» The exercise: Report each line of the rows below that contains the word "Where", copying the whole line. Case counts.

» Supplied entries:
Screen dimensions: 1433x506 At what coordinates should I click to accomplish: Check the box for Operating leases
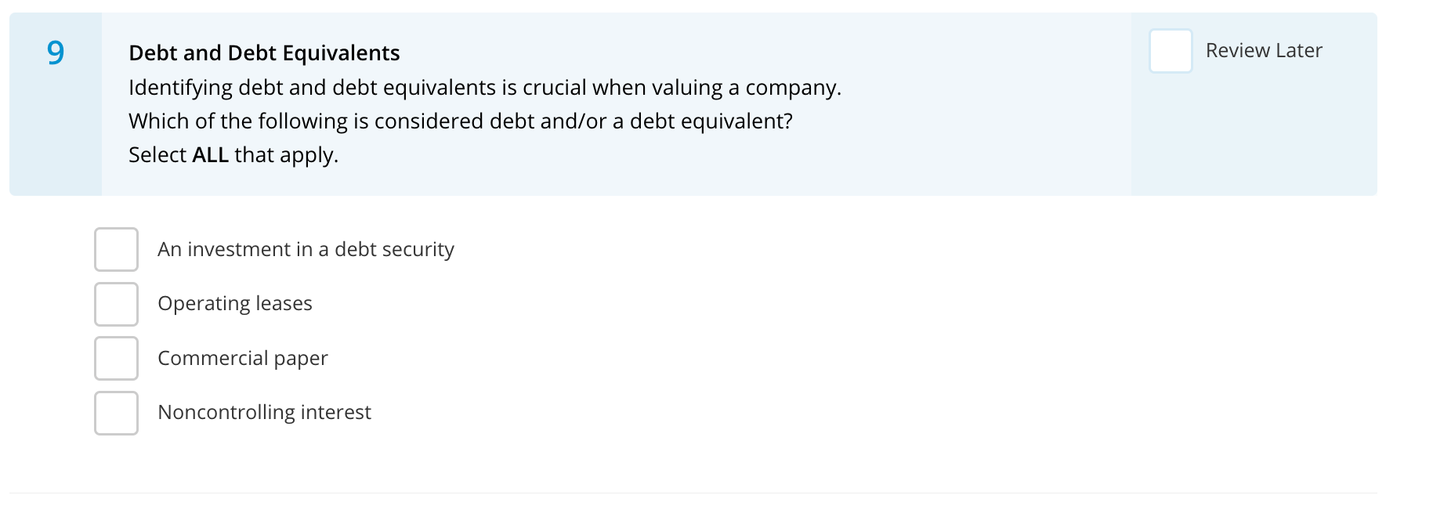click(x=116, y=304)
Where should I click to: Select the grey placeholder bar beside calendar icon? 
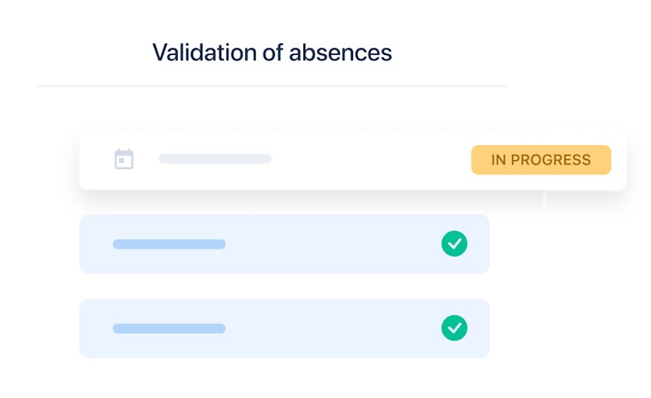[215, 158]
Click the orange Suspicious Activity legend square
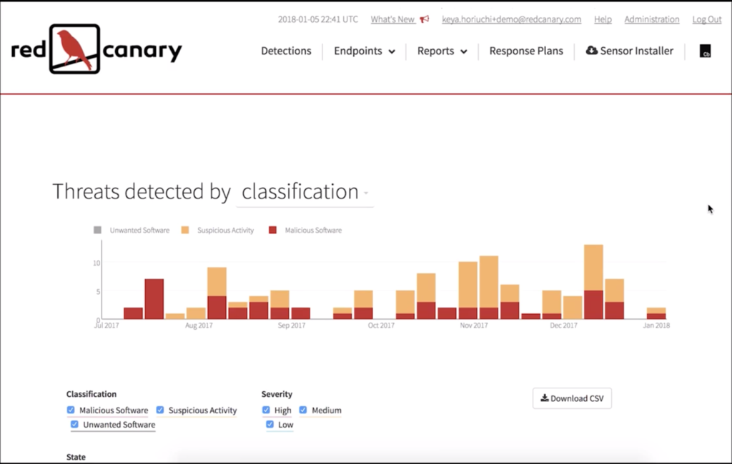732x464 pixels. pyautogui.click(x=185, y=231)
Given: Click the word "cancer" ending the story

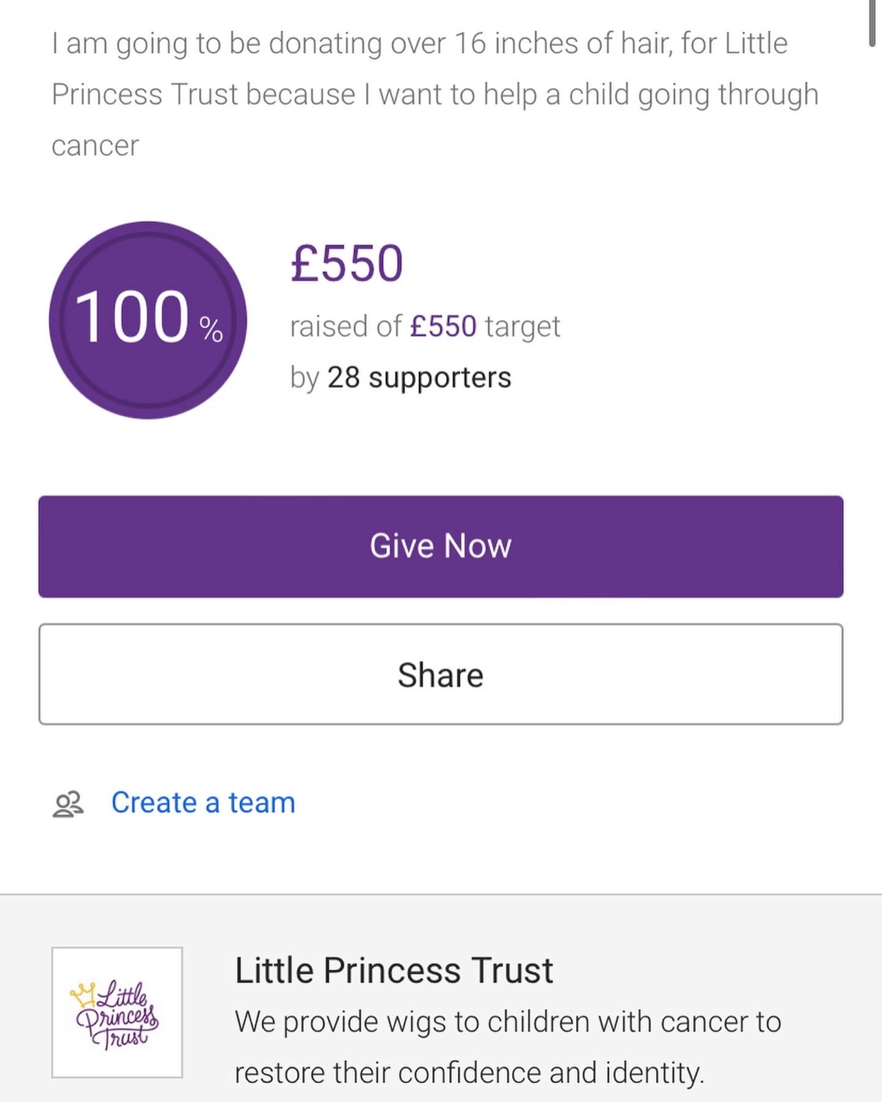Looking at the screenshot, I should click(95, 146).
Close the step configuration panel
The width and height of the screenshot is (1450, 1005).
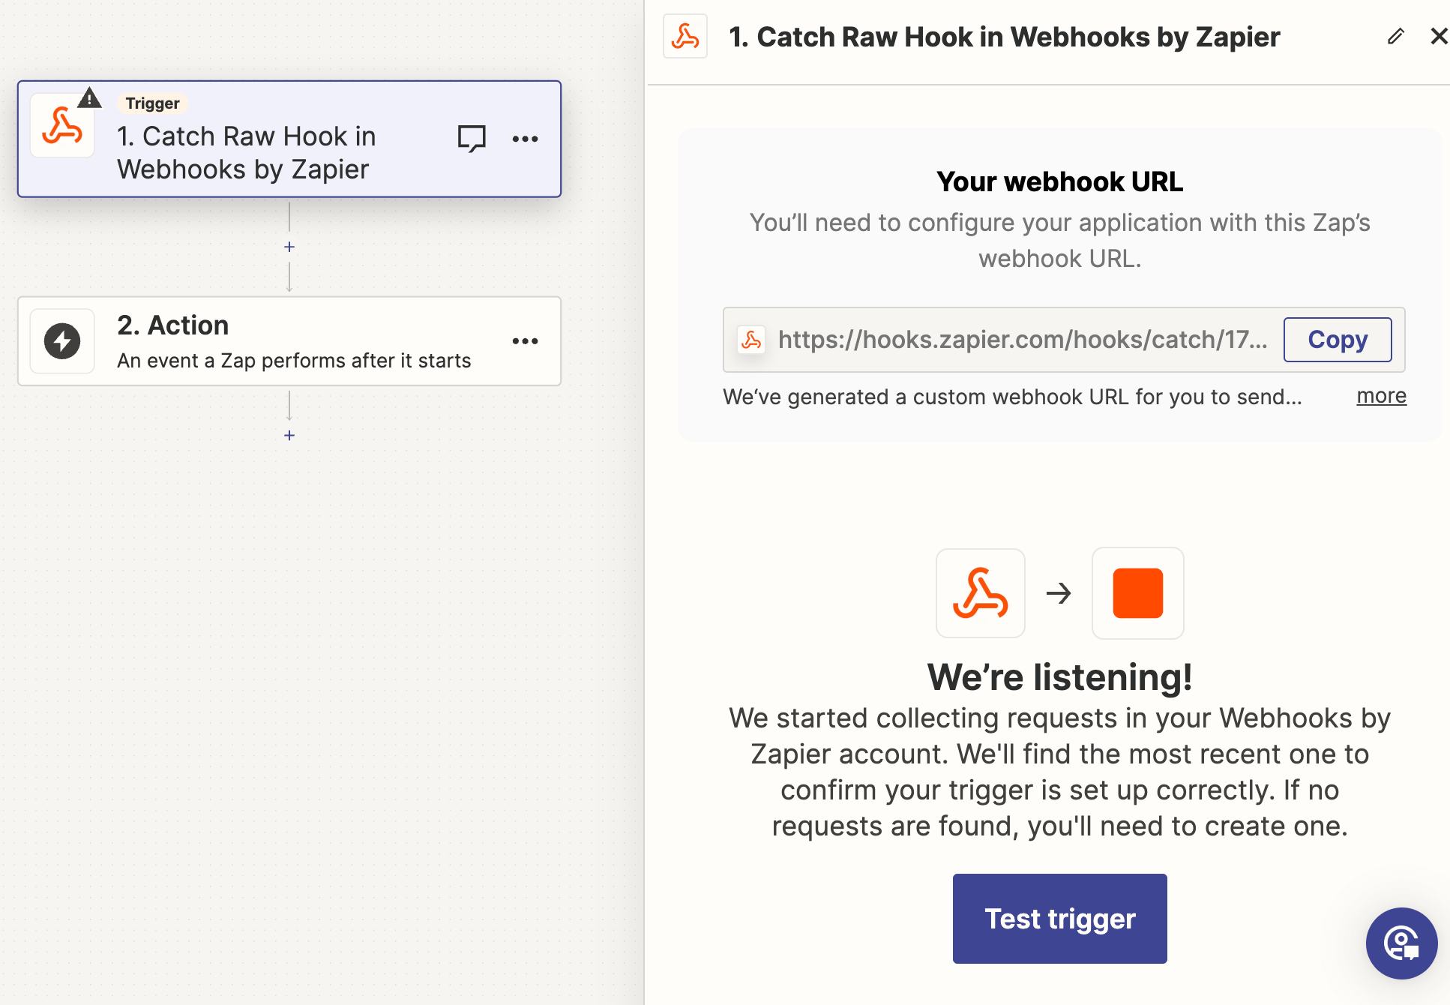1438,36
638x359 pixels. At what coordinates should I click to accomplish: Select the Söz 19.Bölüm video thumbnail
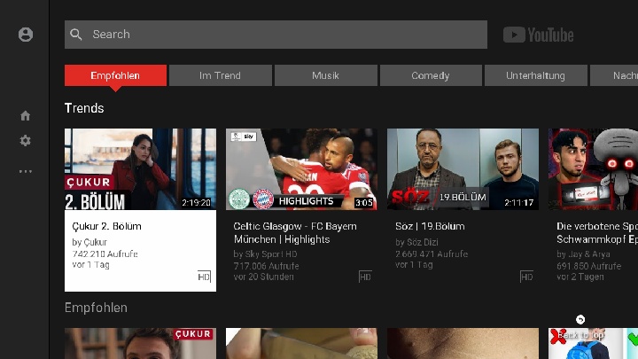point(463,168)
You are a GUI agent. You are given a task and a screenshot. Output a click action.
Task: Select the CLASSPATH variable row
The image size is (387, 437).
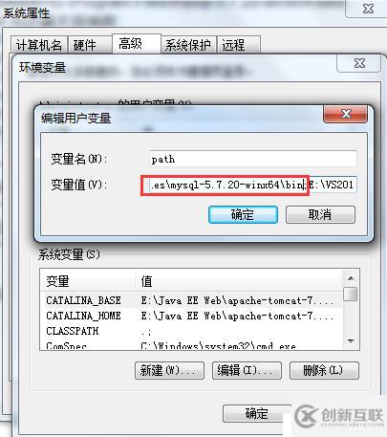tap(192, 331)
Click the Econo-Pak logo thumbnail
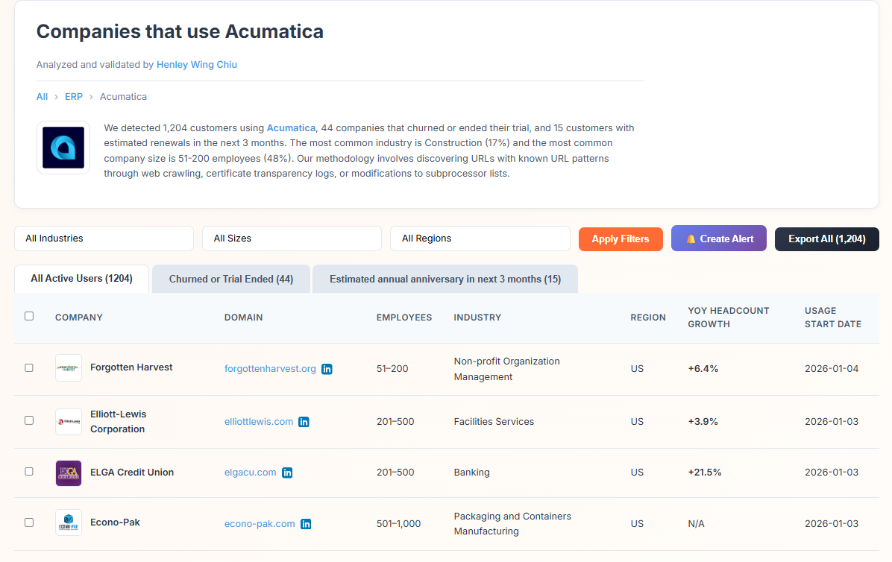 (68, 522)
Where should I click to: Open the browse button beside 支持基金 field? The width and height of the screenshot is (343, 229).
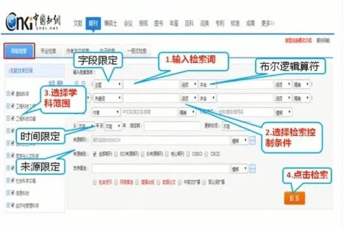[252, 168]
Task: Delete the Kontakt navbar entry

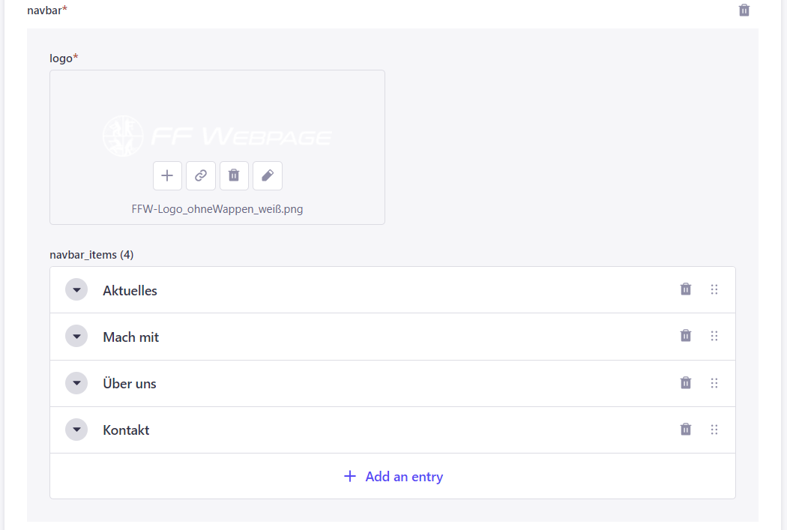Action: point(686,430)
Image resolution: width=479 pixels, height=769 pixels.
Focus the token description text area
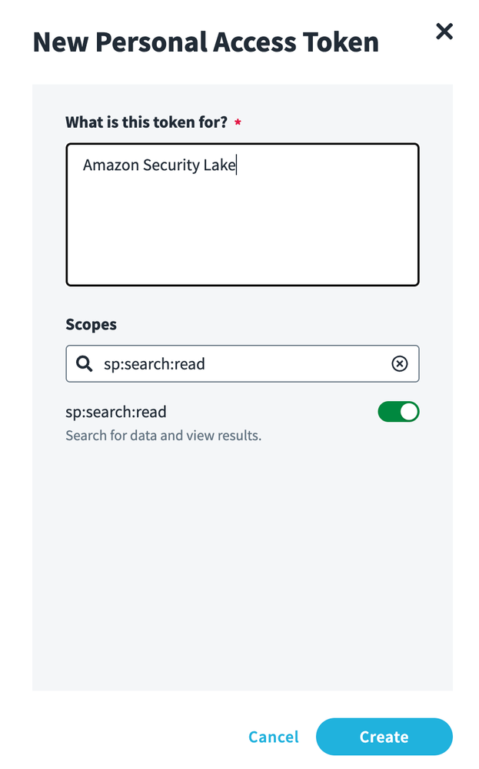click(x=242, y=231)
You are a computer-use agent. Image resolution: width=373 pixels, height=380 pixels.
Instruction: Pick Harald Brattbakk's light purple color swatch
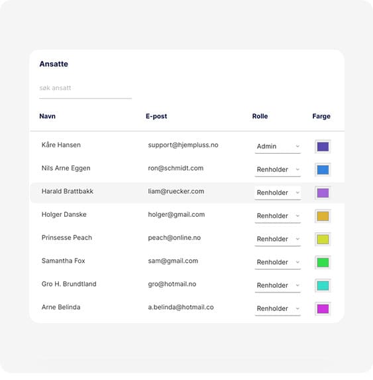pos(323,193)
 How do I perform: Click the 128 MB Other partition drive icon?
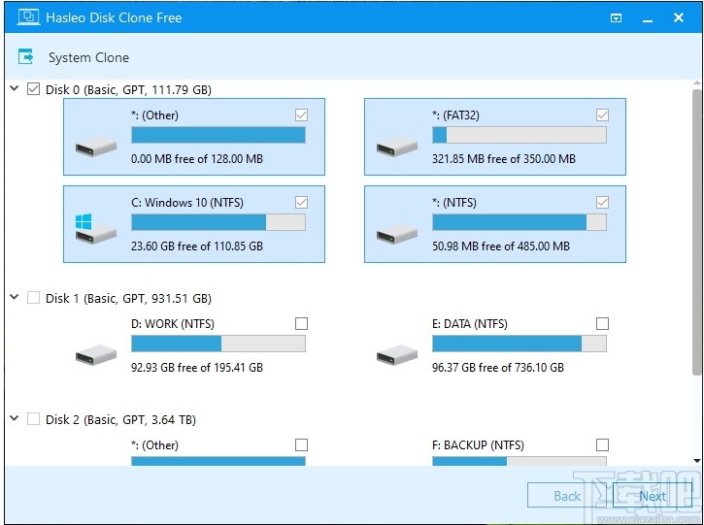pyautogui.click(x=96, y=146)
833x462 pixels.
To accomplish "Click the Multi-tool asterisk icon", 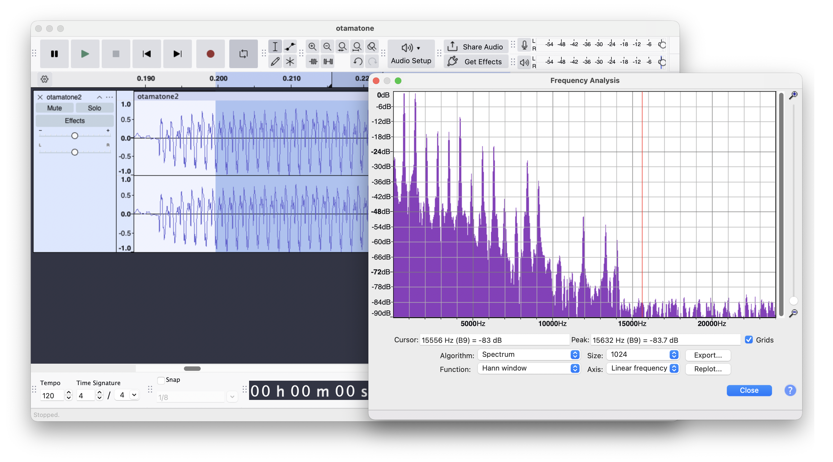I will coord(290,61).
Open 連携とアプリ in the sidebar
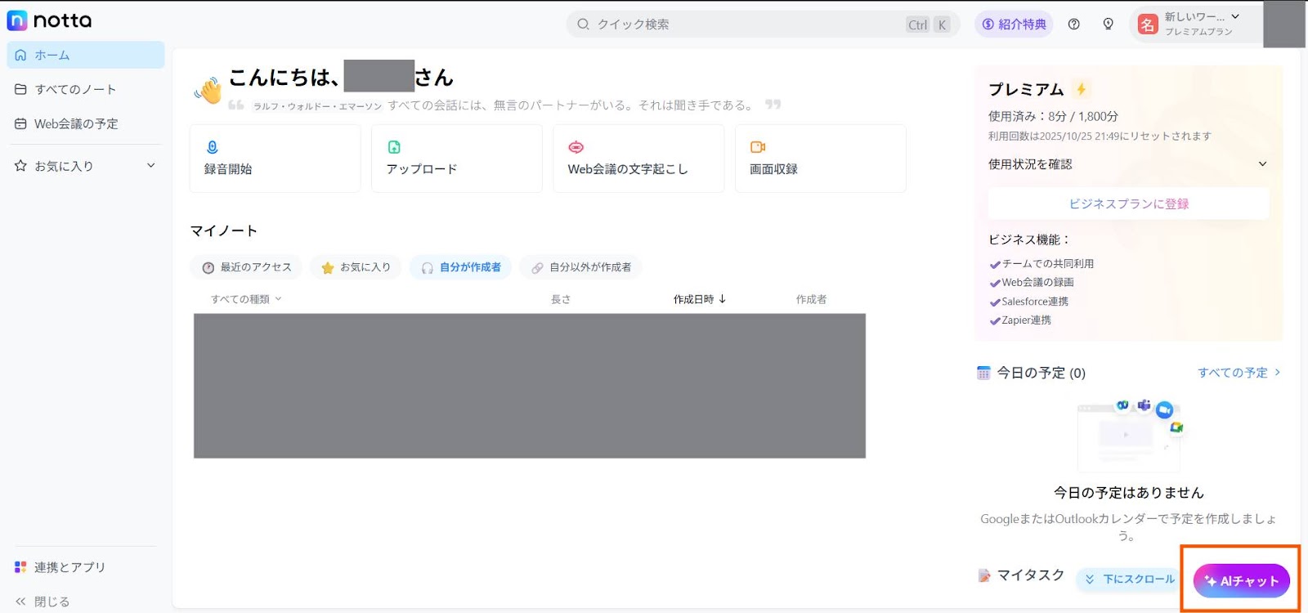 pos(69,567)
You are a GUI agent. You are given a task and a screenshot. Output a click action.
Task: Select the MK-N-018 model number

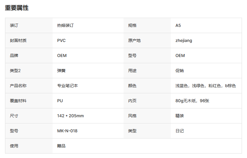[x=67, y=131]
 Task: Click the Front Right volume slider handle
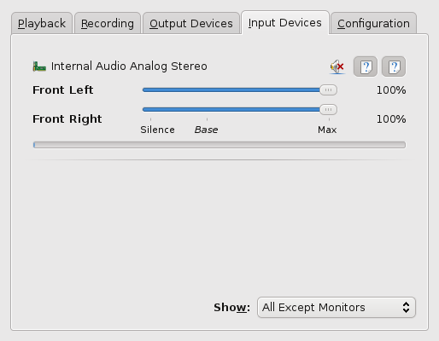(x=328, y=109)
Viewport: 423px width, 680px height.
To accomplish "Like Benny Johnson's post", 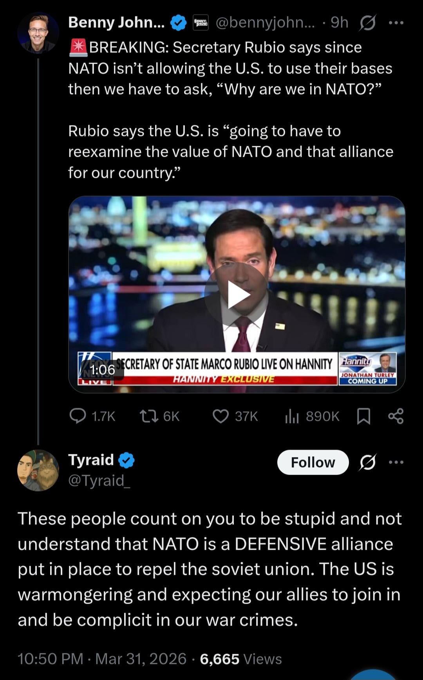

» Written answer:
Where should I click to: Select the grey placeholder bar beside calendar icon? 
Where should I click to: Open the browse button beside 支持基金 field? The width and height of the screenshot is (343, 229).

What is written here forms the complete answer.